(Your instructions): Word for word, print all of the lines below.

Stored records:

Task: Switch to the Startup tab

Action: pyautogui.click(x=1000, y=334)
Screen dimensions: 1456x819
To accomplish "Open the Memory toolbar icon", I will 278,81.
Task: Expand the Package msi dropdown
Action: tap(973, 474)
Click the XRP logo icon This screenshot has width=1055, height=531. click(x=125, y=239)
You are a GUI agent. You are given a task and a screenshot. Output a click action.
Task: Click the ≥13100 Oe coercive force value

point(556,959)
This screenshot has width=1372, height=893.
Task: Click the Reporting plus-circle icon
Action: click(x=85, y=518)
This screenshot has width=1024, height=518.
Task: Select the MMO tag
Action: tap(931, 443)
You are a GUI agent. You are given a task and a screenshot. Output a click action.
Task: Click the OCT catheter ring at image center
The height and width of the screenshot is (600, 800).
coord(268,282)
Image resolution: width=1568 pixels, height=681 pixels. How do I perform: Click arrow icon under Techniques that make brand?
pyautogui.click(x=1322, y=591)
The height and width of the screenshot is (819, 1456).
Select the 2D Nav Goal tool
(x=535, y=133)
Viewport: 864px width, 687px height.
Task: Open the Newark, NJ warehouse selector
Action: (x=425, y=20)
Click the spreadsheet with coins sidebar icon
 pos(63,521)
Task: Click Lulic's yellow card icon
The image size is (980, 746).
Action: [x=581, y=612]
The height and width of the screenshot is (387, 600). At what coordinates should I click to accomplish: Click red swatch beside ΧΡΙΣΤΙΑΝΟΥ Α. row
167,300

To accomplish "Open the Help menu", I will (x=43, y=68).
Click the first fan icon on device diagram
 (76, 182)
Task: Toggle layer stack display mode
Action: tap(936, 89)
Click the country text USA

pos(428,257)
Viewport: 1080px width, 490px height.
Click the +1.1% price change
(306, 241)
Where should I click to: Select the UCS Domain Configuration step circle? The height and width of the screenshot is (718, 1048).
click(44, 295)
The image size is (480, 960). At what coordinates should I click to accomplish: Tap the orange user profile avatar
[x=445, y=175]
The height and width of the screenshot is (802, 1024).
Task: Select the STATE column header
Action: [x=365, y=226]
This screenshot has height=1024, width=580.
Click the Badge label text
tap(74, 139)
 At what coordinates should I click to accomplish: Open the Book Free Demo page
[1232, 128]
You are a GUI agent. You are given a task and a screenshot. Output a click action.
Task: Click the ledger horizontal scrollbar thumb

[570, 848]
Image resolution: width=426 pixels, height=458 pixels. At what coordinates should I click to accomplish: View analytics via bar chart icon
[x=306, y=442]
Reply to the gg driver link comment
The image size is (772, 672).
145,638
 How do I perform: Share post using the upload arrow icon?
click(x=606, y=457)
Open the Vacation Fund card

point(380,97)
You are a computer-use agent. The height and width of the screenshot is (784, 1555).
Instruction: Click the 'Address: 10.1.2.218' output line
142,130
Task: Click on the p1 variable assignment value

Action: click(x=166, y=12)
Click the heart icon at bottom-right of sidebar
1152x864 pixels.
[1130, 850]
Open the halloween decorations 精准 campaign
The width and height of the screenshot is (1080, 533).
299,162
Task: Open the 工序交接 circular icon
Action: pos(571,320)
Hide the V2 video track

(Output for this exercise):
Task: Switch to the Startup tab

Action: pyautogui.click(x=1000, y=334)
Screen dimensions: 1456x819
To accomplish "Open the Memory toolbar icon", I will 278,81.
Task: Expand the Package msi dropdown
Action: tap(973, 474)
Click the XRP logo icon This screenshot has width=1055, height=531. click(x=125, y=239)
You are a GUI agent. You are given a task and a screenshot. Output a click action.
Task: Click the ≥13100 Oe coercive force value

point(556,959)
This screenshot has width=1372, height=893.
Task: Click the Reporting plus-circle icon
Action: click(x=85, y=518)
This screenshot has width=1024, height=518.
Task: Select the MMO tag
Action: tap(931, 443)
You are a GUI agent. You are given a task and a screenshot. Output a click action.
Task: Click the OCT catheter ring at image center
The height and width of the screenshot is (600, 800).
coord(268,282)
Image resolution: width=1568 pixels, height=681 pixels. How do I perform: Click arrow icon under Techniques that make brand?
pyautogui.click(x=1322, y=591)
The height and width of the screenshot is (819, 1456).
Select the 2D Nav Goal tool
(x=535, y=133)
Viewport: 864px width, 687px height.
Task: Open the Newark, NJ warehouse selector
Action: (x=425, y=20)
Click the spreadsheet with coins sidebar icon
 pos(63,521)
Task: Click Lulic's yellow card icon
The image size is (980, 746).
Action: [x=581, y=612]
The height and width of the screenshot is (387, 600). At what coordinates should I click to accomplish: Click red swatch beside ΧΡΙΣΤΙΑΝΟΥ Α. row
167,300

To accomplish "Open the Help menu", I will (x=43, y=68).
Click the first fan icon on device diagram
 (76, 182)
Task: Toggle layer stack display mode
Action: tap(936, 89)
Click the country text USA

pos(428,257)
Viewport: 1080px width, 490px height.
Click the +1.1% price change
(306, 241)
Where should I click to: Select the UCS Domain Configuration step circle? The height and width of the screenshot is (718, 1048).
click(44, 295)
The image size is (480, 960). At what coordinates should I click to accomplish: Tap the orange user profile avatar
[x=445, y=175]
The height and width of the screenshot is (802, 1024).
Task: Select the STATE column header
Action: [x=365, y=226]
This screenshot has height=1024, width=580.
Click the Badge label text
tap(74, 139)
 At what coordinates should I click to accomplish: Open the Book Free Demo page
[1232, 128]
You are a GUI agent. You are given a task and a screenshot. Output a click action.
Task: Click the ledger horizontal scrollbar thumb

[570, 848]
Image resolution: width=426 pixels, height=458 pixels. At what coordinates should I click to accomplish: View analytics via bar chart icon
[x=306, y=442]
Reply to the gg driver link comment
The image size is (772, 672).
145,638
 How do I perform: Share post using the upload arrow icon?
click(x=606, y=457)
Open the Vacation Fund card

point(380,97)
You are a computer-use agent. The height and width of the screenshot is (784, 1555).
Instruction: Click the 'Address: 10.1.2.218' output line
142,130
Task: Click on the p1 variable assignment value

Action: click(x=166, y=12)
Click the heart icon at bottom-right of sidebar
1152x864 pixels.
[1130, 850]
Open the halloween decorations 精准 campaign
The width and height of the screenshot is (1080, 533).
299,162
Task: Open the 工序交接 circular icon
Action: pos(571,320)
Hide the V2 video track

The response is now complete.